Cameron mandarin in yet another quiz
THE David Cameron mandarin who is under fire for taking a job at Greensill Capital while still working for the government has admitted failing to declare another appointment.
Bill Crothers was last night told by watchdog Lord Pickles that he broke the rules by failing to seek approval for an unpaid role with a professional body after leaving Whitehall.
He has now been reported to Cabinet Office Minister Michael Gove for ‘appropriate action’ – which could see him barred from any future honours. Mr
Crothers, pictured, told appointments adviser Lord Pickles he had made an ‘honest mistake’ in not declaring he wanted to join the trustees’ board of the Chartered Institute of Procurement and Supply in 2016, the year after he left his job as Government procurement chief to work full-time for Greensill.
As two more Parliamentary inquiries were launched in the wake of Greensill’s collapse and Mr Cameron’s lobbying for the lender, Lord Pickles told MPs of loopholes which mean not all jobs taken by ex-ministers and civil servants are fully checked.
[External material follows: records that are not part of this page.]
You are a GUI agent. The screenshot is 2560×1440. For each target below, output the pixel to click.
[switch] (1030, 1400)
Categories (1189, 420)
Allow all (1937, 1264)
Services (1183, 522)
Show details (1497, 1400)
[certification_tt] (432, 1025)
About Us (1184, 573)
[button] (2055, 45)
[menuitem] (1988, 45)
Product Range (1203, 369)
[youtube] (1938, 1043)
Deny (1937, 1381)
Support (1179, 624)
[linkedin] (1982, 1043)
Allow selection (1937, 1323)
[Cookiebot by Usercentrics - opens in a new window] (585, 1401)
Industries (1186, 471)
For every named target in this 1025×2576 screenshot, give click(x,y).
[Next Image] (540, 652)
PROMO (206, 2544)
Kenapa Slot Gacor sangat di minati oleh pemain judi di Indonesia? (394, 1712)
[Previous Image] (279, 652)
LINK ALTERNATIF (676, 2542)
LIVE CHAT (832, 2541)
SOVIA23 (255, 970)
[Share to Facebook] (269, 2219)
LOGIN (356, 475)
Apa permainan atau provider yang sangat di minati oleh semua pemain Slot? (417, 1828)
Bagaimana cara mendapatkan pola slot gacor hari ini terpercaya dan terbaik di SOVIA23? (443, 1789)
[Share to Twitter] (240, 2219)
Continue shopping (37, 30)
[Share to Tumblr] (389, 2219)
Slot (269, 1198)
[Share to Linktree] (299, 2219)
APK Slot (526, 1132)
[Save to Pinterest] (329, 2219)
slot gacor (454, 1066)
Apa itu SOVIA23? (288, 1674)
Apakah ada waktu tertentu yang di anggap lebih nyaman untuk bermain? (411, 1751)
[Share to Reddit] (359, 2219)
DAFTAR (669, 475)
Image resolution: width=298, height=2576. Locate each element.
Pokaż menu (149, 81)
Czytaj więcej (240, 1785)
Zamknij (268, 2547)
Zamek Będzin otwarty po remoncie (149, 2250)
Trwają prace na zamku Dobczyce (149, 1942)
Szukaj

Calling for a revamp of the rules, the chairman of the Advisory Committee on Business Appointments (Acoba) said his ‘eyebrows raised the full quarter-inch’ when he discovered Mr Crothers had been allowed to become a board adviser to Greensill. It meant when he left to become full-time director of the firm a year later in 2016 he had not needed to seek approval from Acoba.
Lord Pickles told the public administration committee the position of financier Lex Greensill within No 10 highlighted other ‘anomalies’ in the system, which forces only former ministers and top officials to seek approval for new jobs and only within two years of leaving office.
‘Contractors, consultants, people who arrive and offer assistance... maybe as Mr Greensill did... are not covered at all. I think that needs addressing and... addressing urgently.’